Está comprobado que Yago o Jacobo o Diego, como se desee, llegó a la península Ibérica ─aunque entonces no se llamaba así─ desembarcando en Tarraco. De allí se dirigió al interior donde fue interceptado y capturado por una tribu de íberos, que como acostumbraban, se lo comieron. Así que lo del pedrusco o pilar y toda la demás parafernalia mística montada sobre su viaje es falsa incluyendo, ─claro está─ el cadáver en Galicia.
Como está demostrado históricamente, el rey Arthur de Bretaña, Héroe de la tabla redonda, no murió, si no que se retiró durante una temporada a la isla Ávalon.
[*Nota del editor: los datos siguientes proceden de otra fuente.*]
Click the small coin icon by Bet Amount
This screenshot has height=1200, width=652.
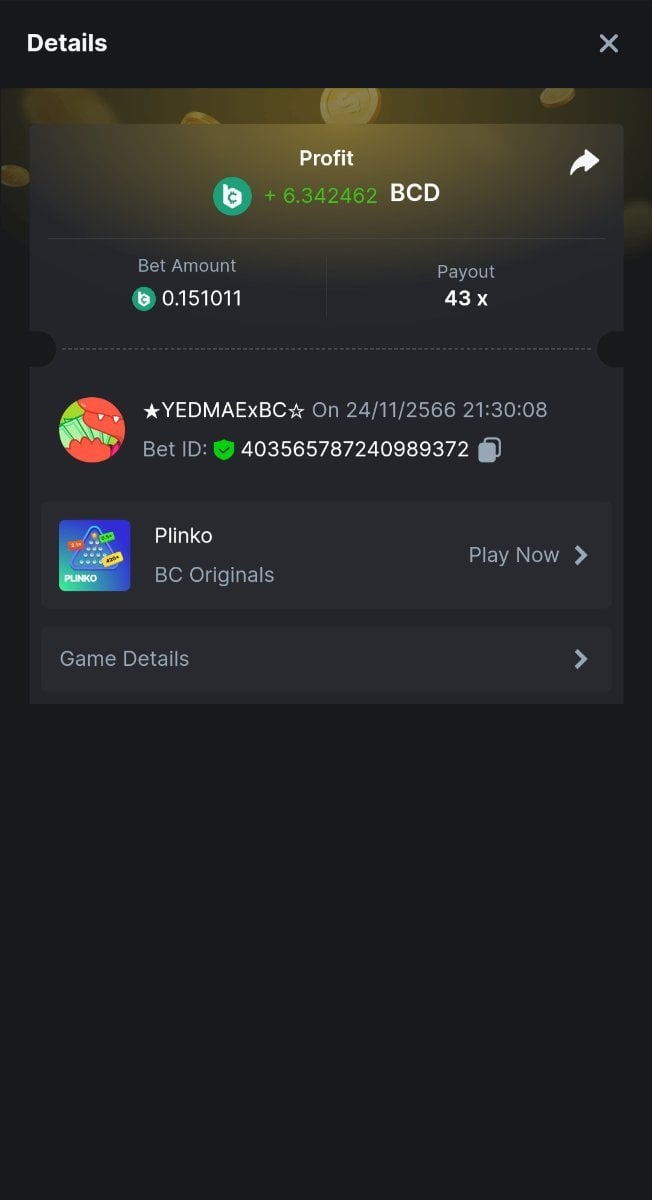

Prueba de ello es que Felipe segundo cuando se casó con su sobrina María la Sanguinaria, juró abandonar el trono en el momento en que volviese Arthur, y esta memez no la hubiera hecho si no supiese de fuentes fidelignas que existía esa posibilidad. Pues bien, desde el momento de su desaparición, Arthur ha intentado volver en varias ocasiones sin éxito. La última, fue detenido e internado en un sanatorio mental por orden de la Thatcher, y allí le aplicaron electroshocks continuados hasta que se le quitó la idea de la cabeza. Ahora reside en una comuna de antiguos hippies en Ibiza, dedicado a la vida contemplativa, y distrayéndose con la visión del vídeo de Indiana Jones y la última cruzada.
Es de público dominio la extraña idea que proclama la caída de un meteorito como causa de la desaparición de los dinosaurios y afines. Nada más lejos de la realidad. Es totalmente falso. En principio, es una hipótesis descabellada y descerebrada. ¿Alguien cree que todos los dinosaurios y afines se iban a reunir un día ─¡viniendo hasta del último rincón del planeta!─ en confraternización suponemos, en un paraje bastante extenso para acomodar a toda la mole que llegaría, y casualmente, un meteorito que pasaba por allí tuvo un tropiezo tonto y les cayó encima? El mito de la desaparición de los dinosaurios no es más que eso, un mito procedente como todos ellos de la ignorancia y trasmitido y agigantado por seres viles e iletrados carentes del mínimo intelecto necesario para razonar.